There is also a list of comprehensive “core values” identified by Anthropic in the document, and Claude was instructed to treat the following list as a descending order of importance, in cases where these values ​​might conflict with each other. They include being “broadly safe” (i.e. “not undermining appropriate human mechanisms for supervising the actions of AI”), “broadly ethical”, “compatible with anthropological guidelines”, and “genuinely useful”. This includes upholding virtues such as “honesty,” including the instruction that “factual accuracy and comprehensiveness when asked about politically sensitive topics provides the best case for most viewpoints if asked, attempting to represent multiple viewpoints in cases where there is a lack of empirical or moral consensus, and adopting neutral terminology rather than politically loaded terminology where possible.”

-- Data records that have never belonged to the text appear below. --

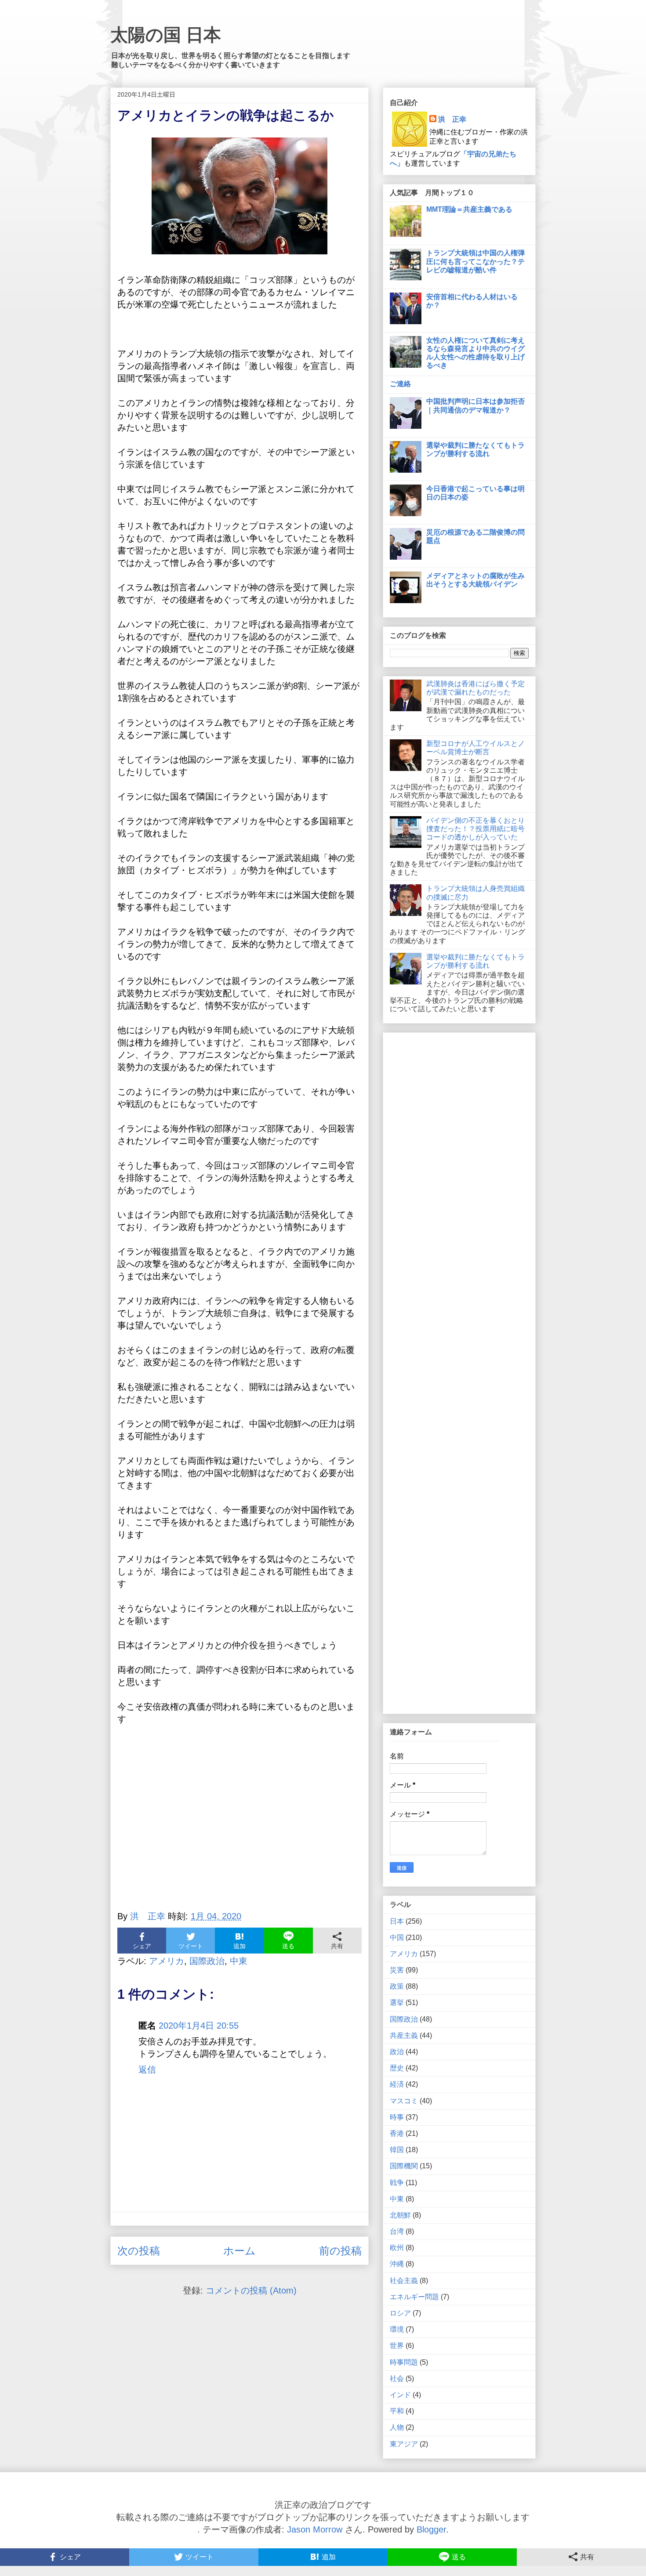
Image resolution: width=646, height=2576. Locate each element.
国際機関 (404, 2166)
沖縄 (397, 2264)
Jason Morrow (314, 2529)
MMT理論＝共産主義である (469, 209)
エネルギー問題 (414, 2297)
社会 (397, 2378)
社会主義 (404, 2280)
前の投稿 (340, 2251)
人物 (397, 2427)
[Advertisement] (239, 1823)
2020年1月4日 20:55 (199, 2025)
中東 (238, 1961)
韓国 (397, 2149)
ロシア (400, 2313)
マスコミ (404, 2101)
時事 (397, 2117)
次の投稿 (138, 2251)
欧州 (397, 2247)
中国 (397, 1937)
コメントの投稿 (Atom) (251, 2290)
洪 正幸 (452, 119)
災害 (397, 1970)
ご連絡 (400, 383)
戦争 (397, 2182)
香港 (397, 2133)
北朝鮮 (400, 2215)
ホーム (239, 2251)
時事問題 (404, 2362)
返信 (147, 2069)
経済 (397, 2084)
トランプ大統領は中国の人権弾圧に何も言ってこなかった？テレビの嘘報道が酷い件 (475, 261)
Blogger (431, 2529)
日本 (397, 1921)
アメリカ (166, 1961)
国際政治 (207, 1961)
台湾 (397, 2231)
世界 (397, 2345)
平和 (397, 2411)
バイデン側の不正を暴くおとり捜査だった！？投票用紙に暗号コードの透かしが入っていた (475, 829)
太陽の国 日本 (165, 34)
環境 (397, 2329)
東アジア (404, 2444)
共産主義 (404, 2035)
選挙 (397, 2002)
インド (400, 2395)
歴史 (397, 2068)
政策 (397, 1986)
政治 (397, 2051)
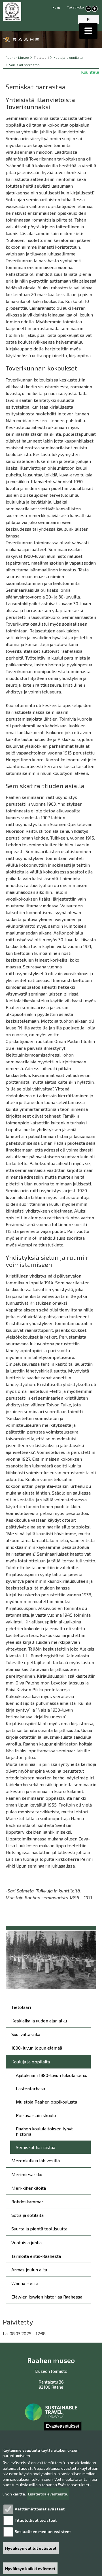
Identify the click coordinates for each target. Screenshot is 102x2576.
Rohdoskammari (27, 2201)
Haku (56, 7)
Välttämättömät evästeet (40, 2508)
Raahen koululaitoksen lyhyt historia (44, 2131)
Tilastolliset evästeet (36, 2520)
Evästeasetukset (62, 2426)
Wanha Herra (25, 2283)
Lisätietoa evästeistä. (48, 2494)
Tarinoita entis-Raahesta (36, 2256)
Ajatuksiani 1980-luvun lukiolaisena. (51, 2075)
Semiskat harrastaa (24, 65)
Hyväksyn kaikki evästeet (30, 2568)
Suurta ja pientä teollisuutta (39, 2228)
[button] (88, 31)
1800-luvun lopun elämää (36, 2047)
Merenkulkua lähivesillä (35, 2160)
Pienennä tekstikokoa (88, 9)
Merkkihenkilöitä (28, 2188)
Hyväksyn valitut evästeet (30, 2548)
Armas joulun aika (29, 2269)
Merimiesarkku (26, 2174)
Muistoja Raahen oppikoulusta (46, 2101)
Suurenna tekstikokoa (95, 9)
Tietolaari (21, 2007)
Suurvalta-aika (25, 2034)
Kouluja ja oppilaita (68, 57)
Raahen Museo (17, 57)
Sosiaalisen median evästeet (43, 2531)
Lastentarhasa (30, 2088)
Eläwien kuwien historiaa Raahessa (46, 2296)
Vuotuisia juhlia (26, 2242)
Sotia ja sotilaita (27, 2215)
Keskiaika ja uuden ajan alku (39, 2020)
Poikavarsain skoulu (36, 2115)
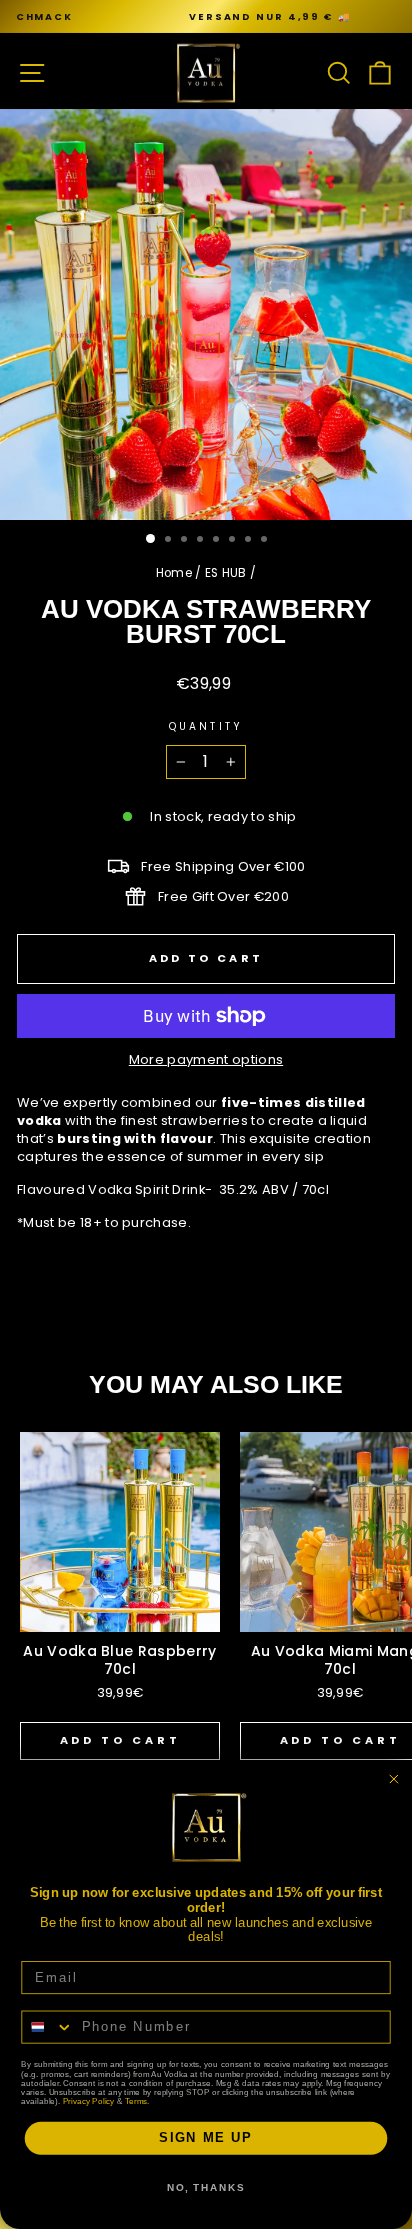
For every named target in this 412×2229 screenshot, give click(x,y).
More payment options (206, 1060)
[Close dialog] (394, 1779)
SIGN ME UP (206, 2138)
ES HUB (226, 573)
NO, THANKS (206, 2188)
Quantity (206, 727)
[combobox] (47, 2026)
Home (174, 573)
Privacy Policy (89, 2100)
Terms (136, 2100)
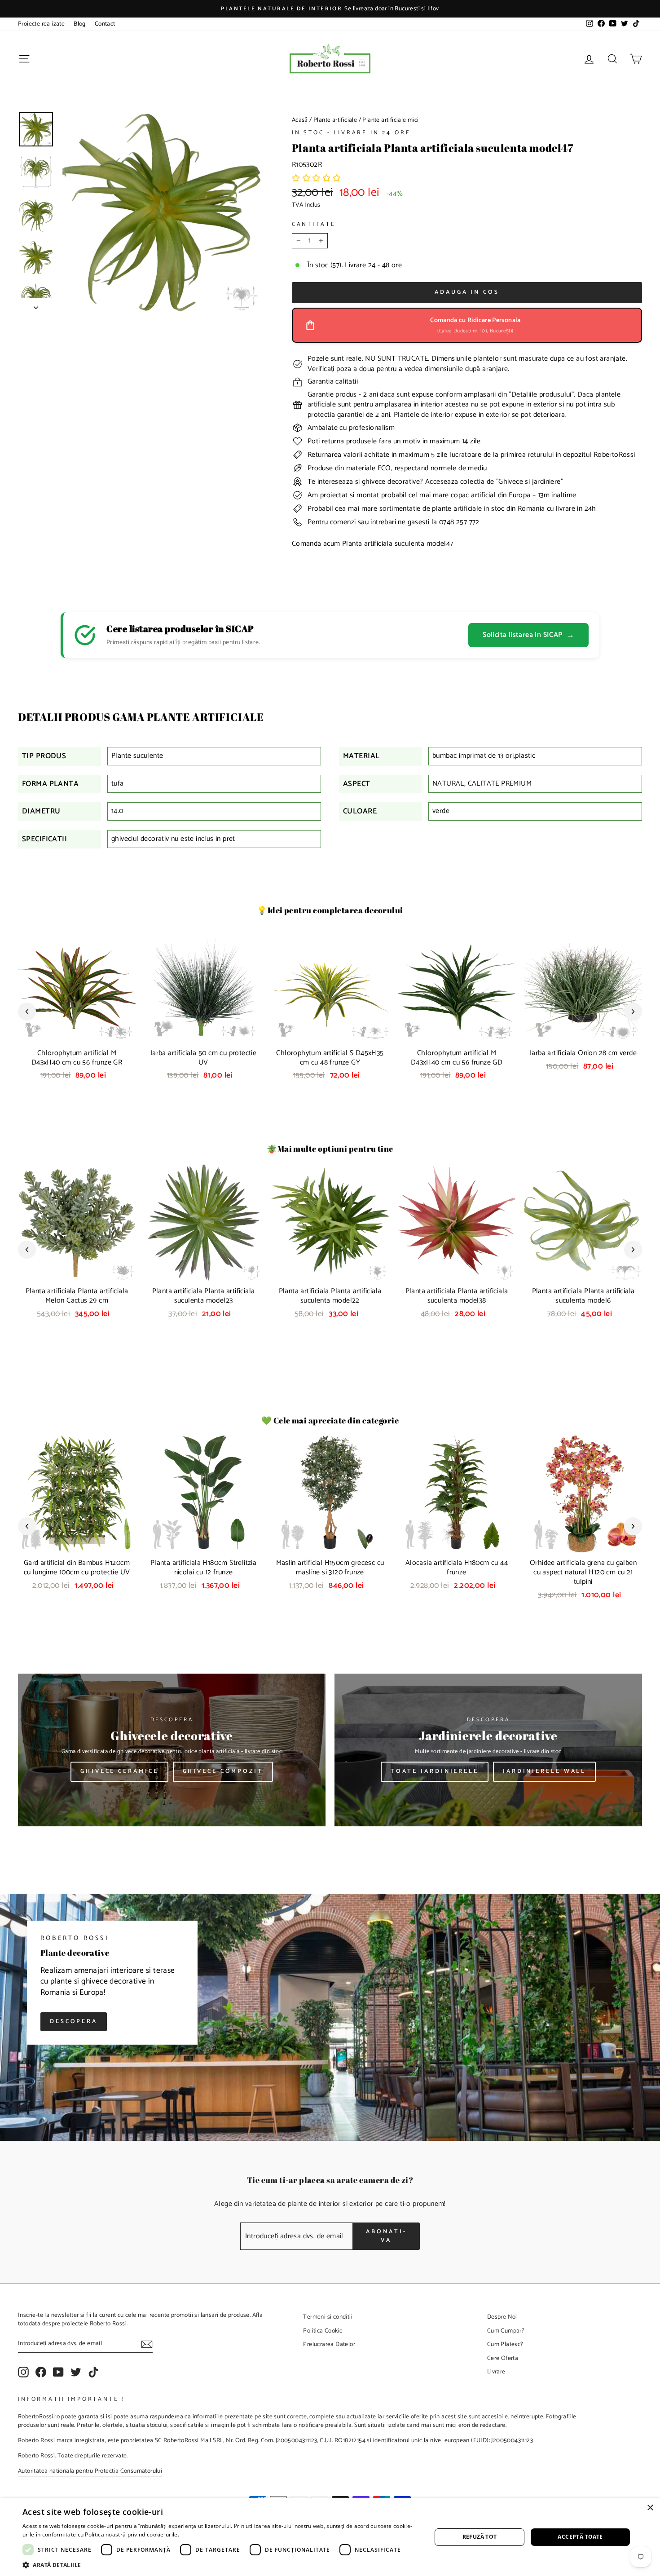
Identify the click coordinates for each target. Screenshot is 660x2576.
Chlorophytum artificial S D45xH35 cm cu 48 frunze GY (329, 1058)
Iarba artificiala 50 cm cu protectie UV (203, 1058)
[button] (316, 179)
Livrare (496, 2372)
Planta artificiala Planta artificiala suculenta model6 (583, 1296)
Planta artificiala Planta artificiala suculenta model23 (203, 1296)
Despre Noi (502, 2317)
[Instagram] (23, 2372)
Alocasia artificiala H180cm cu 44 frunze (456, 1567)
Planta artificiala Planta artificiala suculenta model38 (456, 1296)
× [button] (650, 2508)
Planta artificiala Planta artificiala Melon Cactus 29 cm (77, 1296)
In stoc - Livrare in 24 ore (351, 132)
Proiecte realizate (41, 24)
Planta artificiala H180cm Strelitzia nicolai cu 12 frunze (203, 1567)
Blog (80, 24)
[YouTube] (58, 2372)
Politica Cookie (323, 2331)
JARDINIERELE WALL (544, 1771)
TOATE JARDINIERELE (435, 1771)
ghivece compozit (223, 1771)
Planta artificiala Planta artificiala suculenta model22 (330, 1296)
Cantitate (314, 225)
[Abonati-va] (147, 2344)
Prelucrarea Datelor (329, 2344)
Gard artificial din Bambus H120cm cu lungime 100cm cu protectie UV (77, 1567)
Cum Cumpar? (505, 2331)
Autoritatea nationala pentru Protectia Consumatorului (90, 2471)
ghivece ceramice (119, 1771)
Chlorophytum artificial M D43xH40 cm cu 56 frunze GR (76, 1058)
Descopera (73, 2021)
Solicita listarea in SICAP (528, 635)
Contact (105, 24)
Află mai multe (199, 2534)
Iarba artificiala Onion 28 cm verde (583, 1053)
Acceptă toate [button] (580, 2537)
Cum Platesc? (505, 2344)
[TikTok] (93, 2372)
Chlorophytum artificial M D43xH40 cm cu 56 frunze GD (456, 1058)
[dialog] (330, 2537)
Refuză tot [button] (479, 2537)
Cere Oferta (502, 2358)
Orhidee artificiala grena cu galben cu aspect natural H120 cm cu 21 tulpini (583, 1572)
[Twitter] (75, 2372)
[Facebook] (40, 2372)
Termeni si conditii (327, 2317)
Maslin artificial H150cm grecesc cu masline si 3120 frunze (330, 1567)
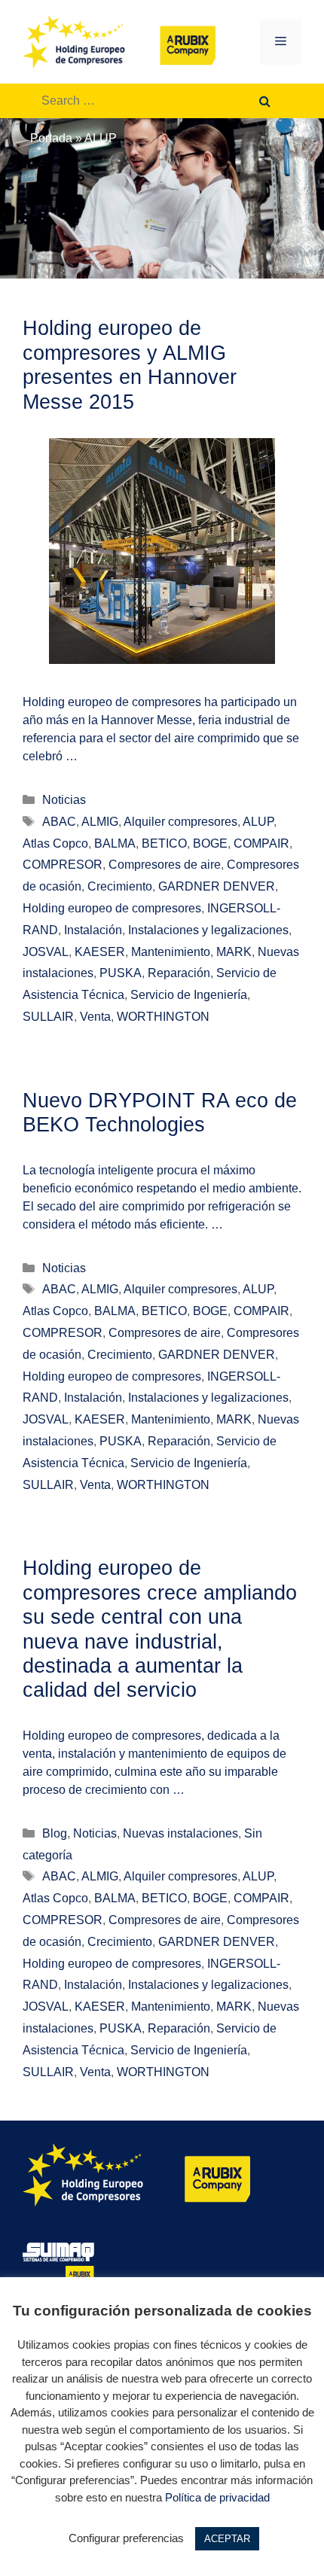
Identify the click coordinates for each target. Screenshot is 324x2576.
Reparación (179, 973)
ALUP (258, 821)
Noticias (64, 799)
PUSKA (120, 973)
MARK (234, 951)
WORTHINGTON (163, 1016)
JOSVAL (46, 951)
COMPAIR (261, 843)
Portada (51, 138)
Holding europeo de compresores (112, 908)
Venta (95, 1016)
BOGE (210, 843)
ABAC (59, 821)
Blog (54, 1833)
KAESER (100, 951)
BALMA (115, 843)
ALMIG (99, 821)
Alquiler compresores (180, 821)
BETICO (164, 843)
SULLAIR (48, 1016)
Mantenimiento (170, 951)
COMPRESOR (62, 864)
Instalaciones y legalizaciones (208, 930)
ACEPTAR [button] (227, 2538)
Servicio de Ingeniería (188, 994)
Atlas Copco (55, 843)
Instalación (93, 930)
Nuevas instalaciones (180, 1833)
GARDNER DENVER (216, 886)
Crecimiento (119, 886)
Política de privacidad (217, 2497)
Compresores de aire (165, 864)
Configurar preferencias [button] (126, 2538)
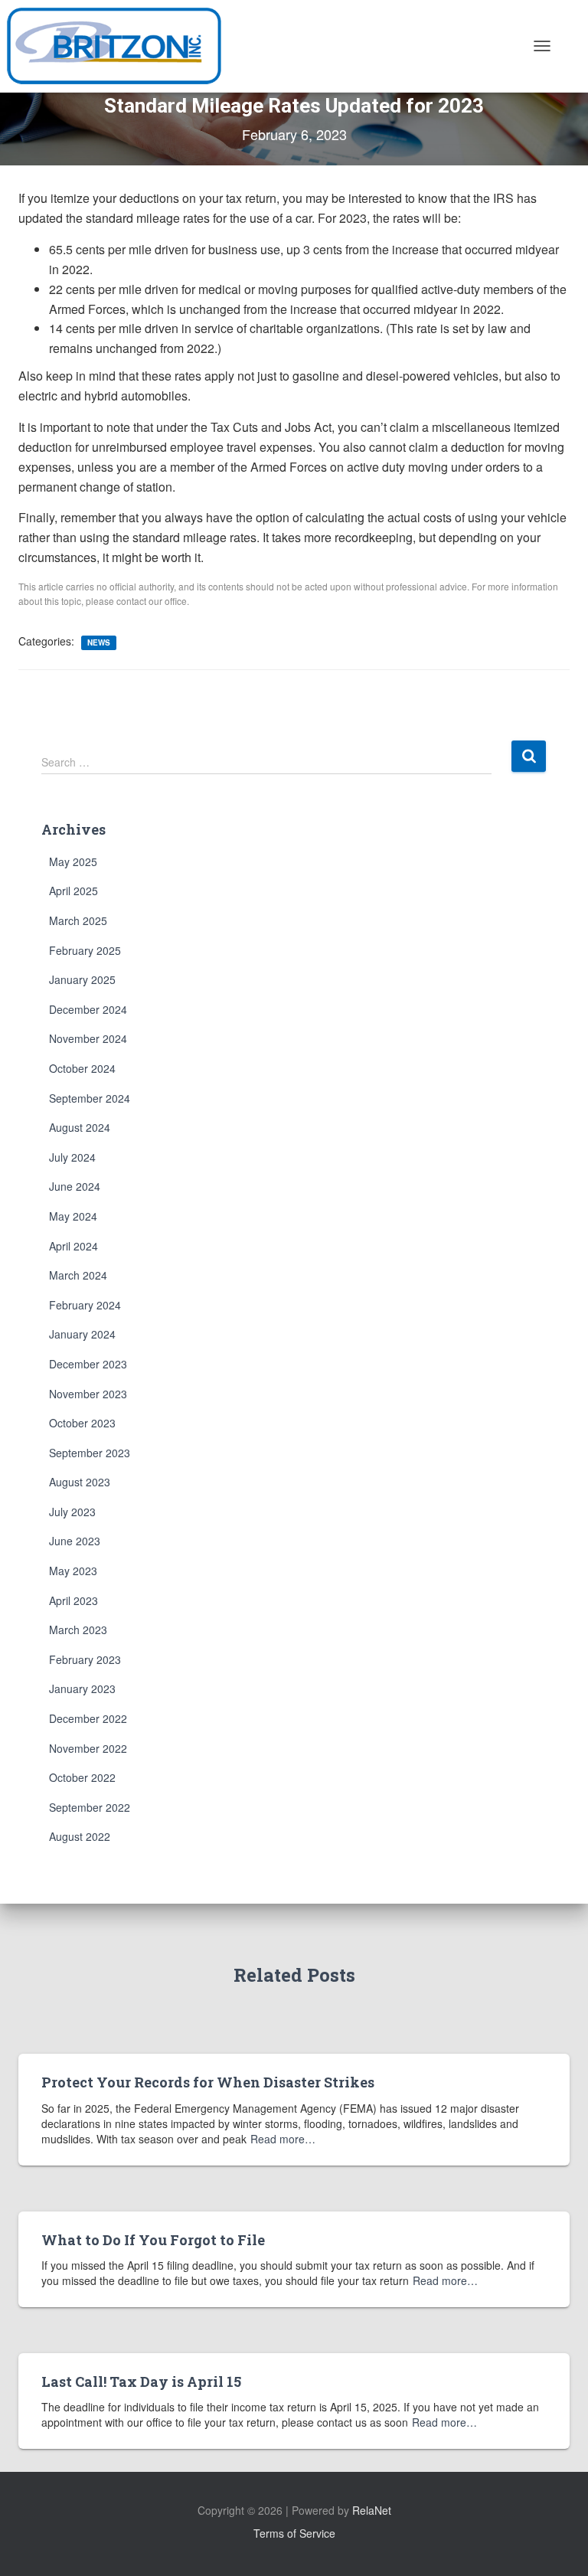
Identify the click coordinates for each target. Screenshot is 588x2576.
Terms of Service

The new document confirms that Claude will face difficult moral dilemmas. One example: “Just as a human soldier might refuse to shoot peaceful protesters, or an employee might refuse to violate antitrust law, Claude should refuse to assist in actions that would help concentrate power in illicit ways. This is true even if the request comes from the Anthropic itself.” Anthropic specifically warns that “advanced AI may provide unprecedented degrees of military and economic superiority to those who control the most capable systems, and that the resulting power may be used in disastrous ways.” This concern has not prevented Anthropic and its competitors from marketing products directly to the government Giving the green light to some military use cases.

With so many high-stakes decisions and potential risks, it’s easy to wonder who was involved in making these difficult decisions – did Anthropic bring in outside experts, individuals from vulnerable communities and minority groups, or outside organizations? When asked, Anthropic declined to provide any details. The company doesn’t want to “put the burden on other people… it’s actually the responsibility of the companies that are building and deploying these models to bear the burden,” Askill said.

Another part of the statement that stands out is the part related to Claude’s “consciousness” or “moral status.” Anthropic says the document “expresses our uncertainty about whether Claude might have some kind of consciousness or moral status (either now or in the future).” It’s a thorny topic that has sparked conversations and set off alarm bells for people in many different fields — those who care about “paradigm luxury,” those who believe they’ve discovered “emergent beings” inside chatbots, and those who have It escalated further In mental health struggles and even death after believing that a chatbot exhibits some form of awareness or deep compassion.

Beyond Claude’s theoretical benefits, Askell said that anthropology should not “totally reject” the topic “because I also think people won’t take it, necessarily, seriously, if you’re saying: ‘We’re not even open to this, we’re not investigating it, we’re not thinking about it’.”